Three photographers are among eight editorial staff at risk of redundancy at two sister dailies, according to the National Union of Journalists.
Among the new roles are three digital sports writers, a city beat reporter and a breaking news blogger.
TM has declined to reveal which posts are set to go, but the union claims they include three of the MEN’s eight-strong team of photographers, and the head of news at the Examiner.
A Trinity Mirror spokeswoman said: “MEN Media is introducing six new digital content specialist roles – five in Manchester and one in Huddersfield.
“To allow for creation of these roles, several existing roles are at risk and we have entered a period of consultation with all directly-affected staff.”
Five of the new roles are being created at the MEN and one at the Examiner.
The new MEN roles also include a “trend writer” whose job will be to focus on content which is trending on the internet and create “compelling local stories” around this.
According to the union, the four MEN roles due to be axed nclude three photographer posts and an assistant publishing editor.
At the Examiner, the roles understood to be at risk include two part-time admin staff and a community content curator as well as the head of news.

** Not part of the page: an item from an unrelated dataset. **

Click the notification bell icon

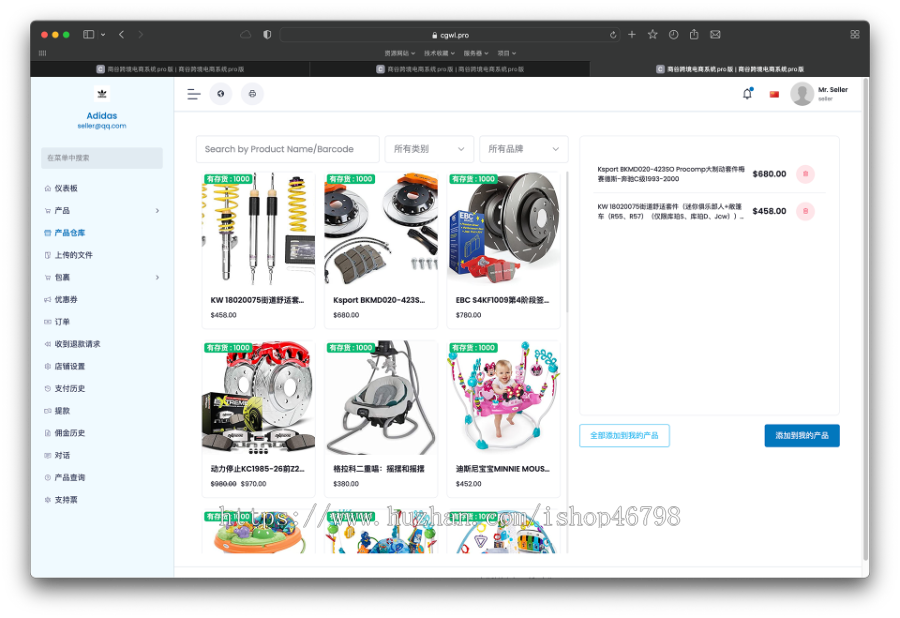coord(747,94)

A fortnight ago, Trinity Mirror announced similar restructures at its Birmingham, Liverpool and North Wales centres, with 18 jobs at risk and 16 new roles to be created across the three areas.
At the same time, TM also revealed plans to axe the equivalent of 13.5 full-time posts at the recently-acquired former Local World weeklies in Essex, Kent and Surrey.
Chris Morley, NUJ Northern & Midlands organiser, said: “Once again news photographers are in the line of fire with media companies in the grip of an obsession that quality news images spring from nowhere or can be plucked relentlessly with no cost or worry from the internet.
“This is a false and damaging belief and such cuts are proving elsewhere to be cuts too far.
“The NUJ welcomes investments in digital journalist jobs. But the central and compelling question about a sustainable digital strategy that will pay for quality journalism still remains.
“Our members quite rightly want to see hard evidence of this before more resources are taken from elsewhere.
“We ask that Trinity Mirror be much more open about its plans for digital transformation, which it says are local initiatives, but are clearly being driven by a central strategy to its regional centres.
“Answer the questions about sustainable levels of digital income and sustaining a real quality of journalism online, and NUJ members would be a lot more understanding of these changes.”